(Text under study Opens)

With changing consumer habits, increasing costs, and digitalized service structures, businesses are now re-evaluating their physical branch numbers. However, deciding whether to close a branch or move it to a more suitable location requires looking not only at performance charts but also at location data.

In this article, we examine how branch closure and relocation decisions can be made more accurate with data support, which analyses can be used, and how this process contributes to business strategy.

Closure or Location Change?

A branch’s poor performance does not always mean it should be closed. Often the problem is being located in the wrong place, being in an environment that does not match the target audience, or being under high competition. Therefore, the relocation option is a serious opportunity for branches that have the potential to operate more efficiently at alternative points.

How Does the Data-Driven Decision Process Work?

  1. Analysis of Performance Data
    • The operational data of the relevant branch, such as sales, visits, and transaction volume, are analyzed.
    • It is evaluated whether the weakness is temporary, environmental, or structural.
  2. Location-Based Comparative Review
    • Data such as demographics, competition, pedestrian traffic, and accessibility of the branch’s location are analyzed.

(Text under study Closes)
(Supplied data Opens)

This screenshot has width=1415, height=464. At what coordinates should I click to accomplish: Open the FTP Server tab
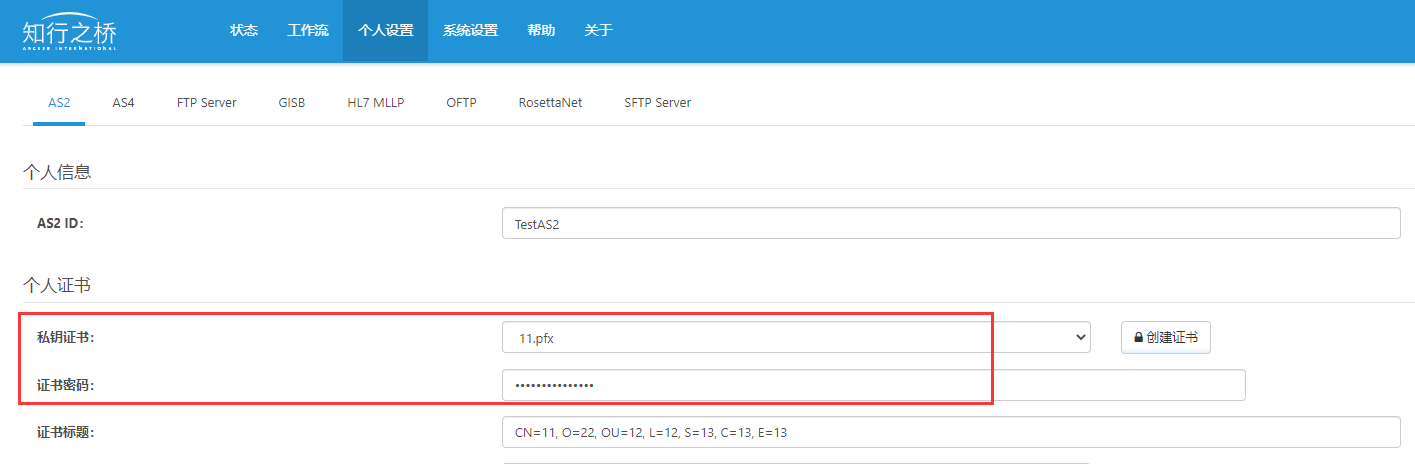(x=206, y=102)

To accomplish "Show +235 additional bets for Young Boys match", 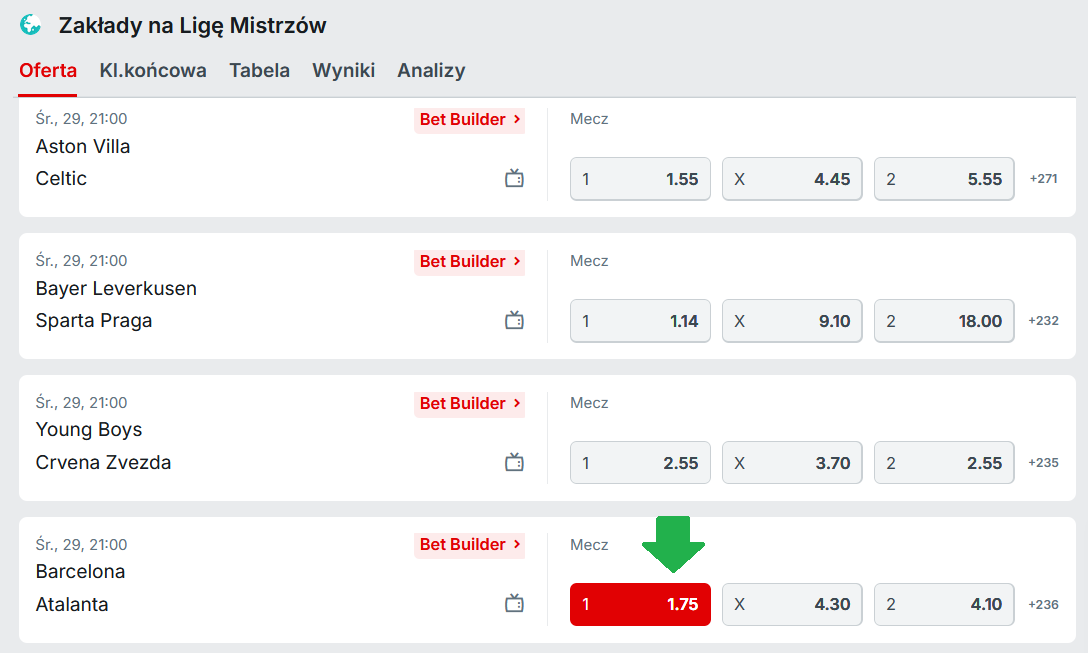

(Supplied data Closes)

Activity 1 =>
Answer these questions from the text on branch closure and relocation:
(a) Besides performance charts, what must be examined when deciding whether to close or move a branch?
(b) Which operational data of the branch are named in the first step of the decision process?
(c) Which data about the branch's location are analyzed in the location-based comparative review?
Activity 2 =>
According to the text on branch closure and relocation, why is relocation a serious option for a poorly performing branch?
Activity 3 =>
Continue the text on branch closure and relocation from where it stops.

Exercise result 1 =>
(a) Location data.
(b) Sales, visits, and transaction volume.
(c) Demographics, competition, pedestrian traffic, and accessibility.

Exercise result 2 =>
Poor performance does not always mean a branch should be closed. The problem is often the wrong location, surroundings that do not match the target audience, or heavy competition. A branch that could run more efficiently somewhere else may therefore be better moved than closed.

Exercise result 3 =>
    • It is investigated whether there are more suitable alternative points in the same region.
  3. Developing Relocation Scenarios
    • Alternative scenarios are created by identifying regions with higher pedestrian flow, where the target audience is concentrated, or that offer rent/cost advantages.
    • Feasibility analysis is performed for each alternative.
  4. Estimated Performance Modeling
    • Revenue forecasting is done for new location scenarios.
    • The potential return on the relocation decision is calculated by comparing it with past performance data.
  5. Result-Oriented Decision Matrix
    • All alternatives are scored according to cost, revenue, access, and competition criteria.
    • It is clearly seen whether closing or moving is more advantageous.

What Kind of Data is Used?

  • Store sales and visit data
  • Regional demographic and economic indicators
  • Competition density maps
  • Pedestrian and vehicle traffic measurements
  • Access and transportation analyses
  • Rental values and property cost data
  • Socioeconomic segmentation maps
  • Customer profile in new potential regions

Who Should Use This Analysis?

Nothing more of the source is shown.